Number of branches As ResNet-101 contains four blocks, we conduct experiments to validate whether the multi-branch architecture is better than the single-branch architecture and whether the model performs better with all branches. The experimental results are shown in Table 7. We can find that the multi-branch architecture can improve at least 0.12% compared to the single-branch architecture, and achieves the best performance with the last 3 branches.

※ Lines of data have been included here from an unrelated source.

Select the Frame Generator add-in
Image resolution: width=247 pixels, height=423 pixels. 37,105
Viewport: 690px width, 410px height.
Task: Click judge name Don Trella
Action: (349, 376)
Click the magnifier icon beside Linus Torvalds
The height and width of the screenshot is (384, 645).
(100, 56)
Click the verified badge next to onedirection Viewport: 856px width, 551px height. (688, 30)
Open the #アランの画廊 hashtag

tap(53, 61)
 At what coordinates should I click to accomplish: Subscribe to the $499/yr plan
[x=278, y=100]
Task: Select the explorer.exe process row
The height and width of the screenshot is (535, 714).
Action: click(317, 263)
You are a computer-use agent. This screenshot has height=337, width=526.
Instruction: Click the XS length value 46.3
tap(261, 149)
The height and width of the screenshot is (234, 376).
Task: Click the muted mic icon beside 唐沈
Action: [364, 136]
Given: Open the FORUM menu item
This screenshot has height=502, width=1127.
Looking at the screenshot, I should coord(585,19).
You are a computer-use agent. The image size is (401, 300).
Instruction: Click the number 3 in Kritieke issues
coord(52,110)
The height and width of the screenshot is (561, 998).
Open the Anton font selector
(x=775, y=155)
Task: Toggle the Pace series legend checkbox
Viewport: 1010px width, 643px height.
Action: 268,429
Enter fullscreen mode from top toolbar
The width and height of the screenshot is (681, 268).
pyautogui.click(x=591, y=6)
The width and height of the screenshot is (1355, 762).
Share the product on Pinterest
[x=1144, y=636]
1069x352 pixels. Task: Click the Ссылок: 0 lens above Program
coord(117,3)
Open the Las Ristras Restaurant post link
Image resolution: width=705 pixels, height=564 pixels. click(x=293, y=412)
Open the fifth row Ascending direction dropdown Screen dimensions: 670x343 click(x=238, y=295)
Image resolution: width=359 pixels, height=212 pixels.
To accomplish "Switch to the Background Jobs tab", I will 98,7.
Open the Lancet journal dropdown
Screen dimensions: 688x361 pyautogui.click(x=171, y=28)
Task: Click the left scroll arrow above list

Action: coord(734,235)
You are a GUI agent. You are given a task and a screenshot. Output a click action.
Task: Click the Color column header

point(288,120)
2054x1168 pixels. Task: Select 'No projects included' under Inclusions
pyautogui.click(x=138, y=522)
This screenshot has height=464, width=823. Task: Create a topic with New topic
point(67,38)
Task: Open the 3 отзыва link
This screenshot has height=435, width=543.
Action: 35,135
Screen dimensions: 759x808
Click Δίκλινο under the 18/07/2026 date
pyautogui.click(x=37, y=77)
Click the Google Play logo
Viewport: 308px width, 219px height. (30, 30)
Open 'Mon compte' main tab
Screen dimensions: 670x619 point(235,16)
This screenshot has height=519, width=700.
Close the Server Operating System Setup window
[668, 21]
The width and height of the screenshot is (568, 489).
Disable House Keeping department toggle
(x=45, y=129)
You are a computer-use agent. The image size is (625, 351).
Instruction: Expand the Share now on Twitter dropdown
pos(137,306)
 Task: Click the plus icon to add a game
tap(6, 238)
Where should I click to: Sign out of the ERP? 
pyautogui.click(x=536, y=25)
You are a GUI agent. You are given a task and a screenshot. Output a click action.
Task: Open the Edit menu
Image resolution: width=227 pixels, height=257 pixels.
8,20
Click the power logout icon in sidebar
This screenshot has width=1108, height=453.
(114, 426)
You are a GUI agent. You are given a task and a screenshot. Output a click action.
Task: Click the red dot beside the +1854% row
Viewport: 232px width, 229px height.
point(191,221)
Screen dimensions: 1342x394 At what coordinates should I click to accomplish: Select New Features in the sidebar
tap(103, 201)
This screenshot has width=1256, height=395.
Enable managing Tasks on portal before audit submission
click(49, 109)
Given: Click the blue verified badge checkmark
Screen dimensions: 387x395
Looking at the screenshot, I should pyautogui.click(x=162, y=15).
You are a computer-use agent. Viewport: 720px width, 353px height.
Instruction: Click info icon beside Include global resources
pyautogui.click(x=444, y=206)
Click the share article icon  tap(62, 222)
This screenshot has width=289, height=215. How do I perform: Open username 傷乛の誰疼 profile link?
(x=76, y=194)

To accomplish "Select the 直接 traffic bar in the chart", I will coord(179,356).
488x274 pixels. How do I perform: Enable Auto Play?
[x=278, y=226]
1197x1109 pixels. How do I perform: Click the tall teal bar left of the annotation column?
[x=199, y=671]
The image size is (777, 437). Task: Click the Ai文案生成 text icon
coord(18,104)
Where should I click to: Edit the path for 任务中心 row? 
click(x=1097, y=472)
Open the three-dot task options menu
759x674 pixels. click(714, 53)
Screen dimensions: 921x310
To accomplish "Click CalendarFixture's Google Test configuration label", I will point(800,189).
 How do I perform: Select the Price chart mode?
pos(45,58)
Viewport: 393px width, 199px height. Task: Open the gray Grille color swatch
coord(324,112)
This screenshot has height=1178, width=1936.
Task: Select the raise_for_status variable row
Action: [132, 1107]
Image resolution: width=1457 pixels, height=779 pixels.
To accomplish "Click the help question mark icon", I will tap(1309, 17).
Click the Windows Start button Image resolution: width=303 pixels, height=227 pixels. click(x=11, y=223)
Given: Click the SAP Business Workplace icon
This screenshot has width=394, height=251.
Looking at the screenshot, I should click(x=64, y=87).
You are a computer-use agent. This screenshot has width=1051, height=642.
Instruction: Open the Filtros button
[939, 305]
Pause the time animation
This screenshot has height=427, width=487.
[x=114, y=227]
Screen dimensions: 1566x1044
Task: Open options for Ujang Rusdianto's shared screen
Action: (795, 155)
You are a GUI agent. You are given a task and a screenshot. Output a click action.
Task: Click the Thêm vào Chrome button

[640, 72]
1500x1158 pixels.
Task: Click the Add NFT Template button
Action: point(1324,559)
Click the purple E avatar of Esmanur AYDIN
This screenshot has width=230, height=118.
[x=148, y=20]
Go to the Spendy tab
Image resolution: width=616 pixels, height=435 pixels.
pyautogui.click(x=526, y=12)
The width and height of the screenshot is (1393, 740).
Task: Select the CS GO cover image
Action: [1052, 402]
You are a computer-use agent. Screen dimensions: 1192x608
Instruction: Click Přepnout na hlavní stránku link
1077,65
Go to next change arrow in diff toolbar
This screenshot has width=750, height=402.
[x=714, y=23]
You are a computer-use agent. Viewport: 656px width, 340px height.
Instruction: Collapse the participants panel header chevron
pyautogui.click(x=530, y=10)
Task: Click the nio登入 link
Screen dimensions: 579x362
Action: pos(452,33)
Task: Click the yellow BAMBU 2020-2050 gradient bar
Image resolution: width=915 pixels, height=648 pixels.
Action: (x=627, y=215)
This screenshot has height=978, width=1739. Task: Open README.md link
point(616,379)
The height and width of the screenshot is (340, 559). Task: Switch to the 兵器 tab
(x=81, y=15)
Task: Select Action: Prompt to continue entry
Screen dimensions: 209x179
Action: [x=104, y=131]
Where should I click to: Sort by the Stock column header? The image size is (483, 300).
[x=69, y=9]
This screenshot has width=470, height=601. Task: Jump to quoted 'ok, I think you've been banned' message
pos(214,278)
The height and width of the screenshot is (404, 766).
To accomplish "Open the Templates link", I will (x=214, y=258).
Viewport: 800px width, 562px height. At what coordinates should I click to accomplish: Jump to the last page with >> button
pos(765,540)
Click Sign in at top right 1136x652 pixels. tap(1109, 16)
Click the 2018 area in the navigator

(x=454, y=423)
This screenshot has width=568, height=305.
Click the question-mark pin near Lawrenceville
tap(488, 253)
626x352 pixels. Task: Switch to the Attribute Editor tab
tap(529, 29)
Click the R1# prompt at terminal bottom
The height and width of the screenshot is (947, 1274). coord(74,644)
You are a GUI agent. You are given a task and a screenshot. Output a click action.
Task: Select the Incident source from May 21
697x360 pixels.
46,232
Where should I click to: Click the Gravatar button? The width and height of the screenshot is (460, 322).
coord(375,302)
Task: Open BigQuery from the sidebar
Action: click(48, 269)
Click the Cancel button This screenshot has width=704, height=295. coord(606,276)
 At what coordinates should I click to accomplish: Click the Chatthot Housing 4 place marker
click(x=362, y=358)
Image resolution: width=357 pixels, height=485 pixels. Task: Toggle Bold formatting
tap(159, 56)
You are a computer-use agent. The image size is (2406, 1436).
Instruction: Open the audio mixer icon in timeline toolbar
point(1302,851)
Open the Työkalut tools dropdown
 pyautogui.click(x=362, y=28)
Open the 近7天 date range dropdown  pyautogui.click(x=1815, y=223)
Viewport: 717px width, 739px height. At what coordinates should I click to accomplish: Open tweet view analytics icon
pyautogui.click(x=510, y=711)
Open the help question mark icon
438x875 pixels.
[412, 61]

Table 7 Comparison among different number of branches

4.4 Parameter sensitivity

In this section, we study the sensitivity of MSRN to two hyper-parameters, i.e., the number of groups of labels m and the regularization parameter \(\lambda\). Due to the limitation of space, we only present the analyses on VOC2007 dataset. For the number of groups m, we conduct experiments of six different cases corresponding to 2, 4, 6, 8, 10 and 20, respectively, with \(\lambda\) fixed as \(10^{-3}\). The experimental results in Table 8 show that the performance in terms of mAP is not much sensitive to m. For \(\lambda\), we study the values from \(\{10^{-1}, 10^{-2},\ldots , 10^{-6}\}\). The results with different values of \(\lambda\) are shown in Table 8, which shows the performance is not much sensitive to \(\lambda\).

Table 8 Comparison among different values of m and \(\lambda\)

5 Conclusion and future work

This paper proposes a novel Multi-layered Semantic Representation Network (MSRN) for multi-label image classification. MSRN for the first time considers both local semantics and global semantics of labels through modeling label correlations, and learns semantic representations of images at multiple layers of a convolutional neural network through an attention mechanism. Extensive experiments show that MSRN outperforms many state-of-art methods on VOC2007, VOC2012, MS-COCO, NUS-WIDE and Apparel datasets. In the future, we will improve our method to explicitly utilize labels which exist but are unobservable due to lack of labeling efforts.